1793 book by William Godwin

Enquiry Concerning Political Justice and its Influence on General Virtue and Happiness is a 1793 book by the philosopher William Godwin, in which the author outlines his political philosophy. It is the first modern work to elucidate anarchism.

== Background and publication ==
Godwin began thinking about Political Justice in 1791, after the publication of Thomas Paine's Rights of Man in response to Edmund Burke's Reflections on the Revolution in France (1790). However, unlike most of the works that Burke's work spawned in the ensuing Revolution Controversy, Godwin's did not address the specific political events of the day; it addressed the underlying philosophical principles. Its length and expense (it cost over £1) made it inaccessible to the popular audience of the Rights of Man and probably protected Godwin from the persecution that other writers such as Paine experienced. Nevertheless, Godwin became a revered figure among radicals and was seen as an intellectual leader among their groups. One way in which this happened is through the many unauthorized copies of the text, the extracts printed by radical journals, and the lectures John Thelwall gave based on its ideas.

◆ **Extracted information**
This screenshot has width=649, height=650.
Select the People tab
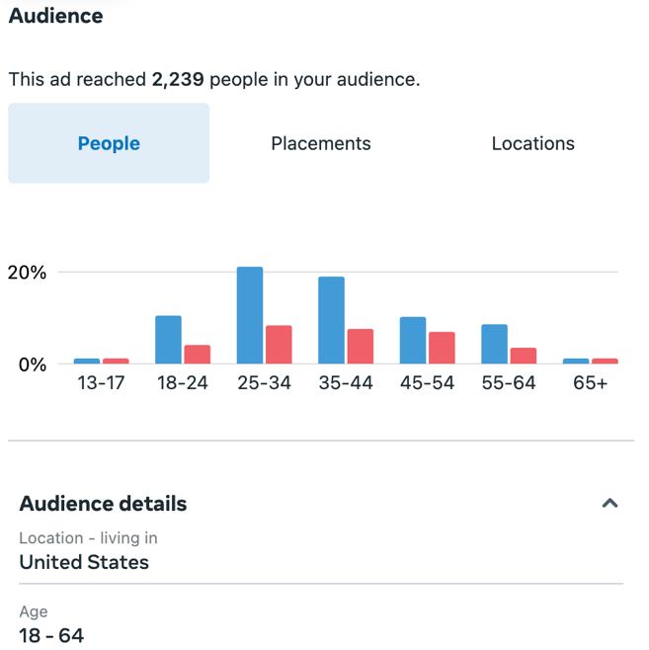109,143
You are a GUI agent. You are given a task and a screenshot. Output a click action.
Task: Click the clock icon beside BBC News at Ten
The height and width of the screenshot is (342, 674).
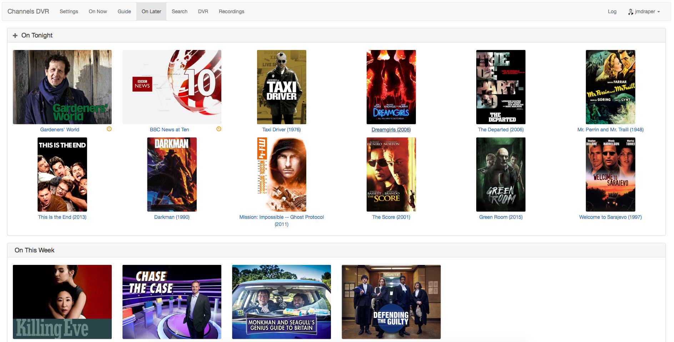point(219,129)
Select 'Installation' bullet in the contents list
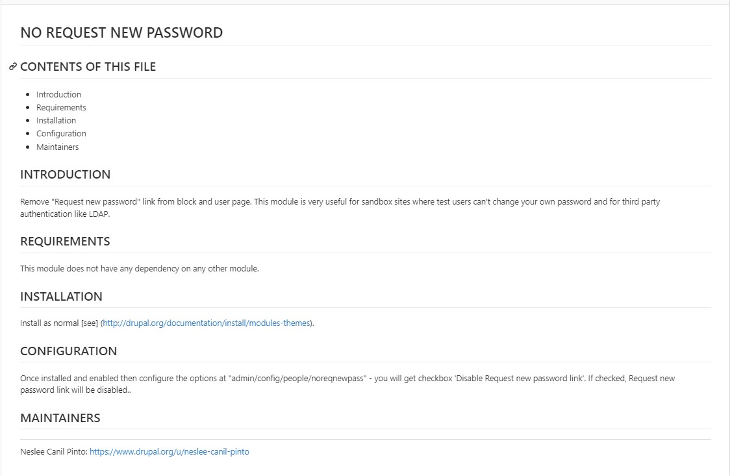This screenshot has width=730, height=476. pos(56,120)
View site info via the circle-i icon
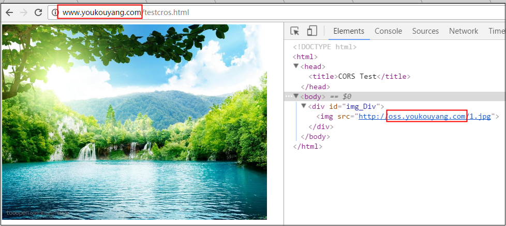The image size is (506, 226). coord(55,12)
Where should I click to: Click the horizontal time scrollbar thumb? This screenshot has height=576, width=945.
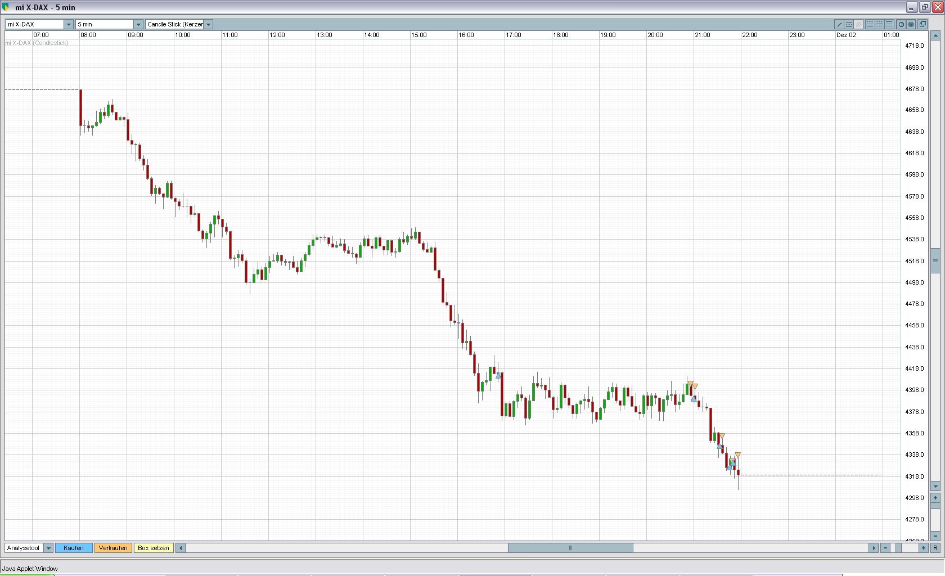click(570, 548)
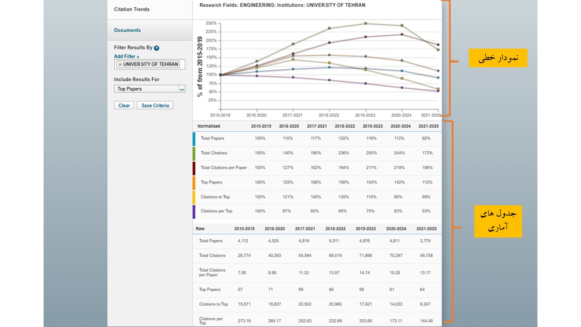Click the Total Citations row in Raw table

(x=317, y=256)
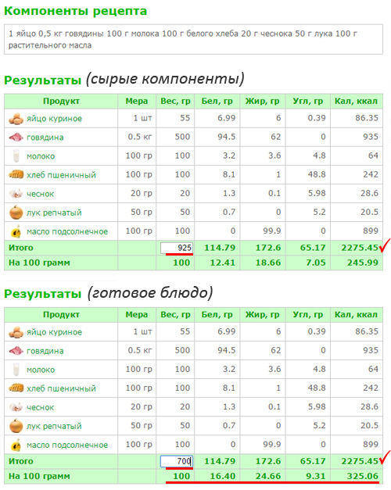The image size is (391, 490).
Task: Click the wheat bread icon in raw table
Action: pyautogui.click(x=16, y=174)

◆ **Activities**
1. Translate this sentence from the passage on Godwin's book into Spanish: "It is the first modern work to elucidate anarchism."
2. Rewrite the passage on Godwin's book from "Enquiry Concerning Political" up to and including "to elucidate anarchism.", changing "philosopher" to "writer".
3. Write what comes next in the passage on Godwin's book, picking up after its last sentence.
The items are not needed for these tasks.

◆ **Answers per task**
1. Es la primera obra moderna en dilucidar el anarquismo.

2.
Enquiry Concerning Political Justice and its Influence on General Virtue and Happiness is a 1793 book by the writer William Godwin, in which the author outlines his political philosophy. It is the first modern work to elucidate anarchism.

3.
== Content ==
Despite being published during the French Revolution, the French Revolutionary Wars, and the lead up to the 1794 Treason Trials in Britain, Political Justice argues that humanity will inevitably progress: it argues for human perfectibility and enlightenment. McCann explains that "Political Justice is ... first and foremost a critique of political institutions. Its vision of human perfectibility is anarchist in so far as it sees government and related social practices such as property monopoly, marriage and monarchy as restraining the progress of mankind". Godwin believed that government "insinuates itself into our personal dispositions, and insensibly communicates its own spirit to our private transactions". Instead, Godwin proposes a society in which human beings use their reason to decide the best course of action. The very existence of governments, even those founded through consensus, demonstrates that people cannot yet regulate their conduct by the dictates of reason.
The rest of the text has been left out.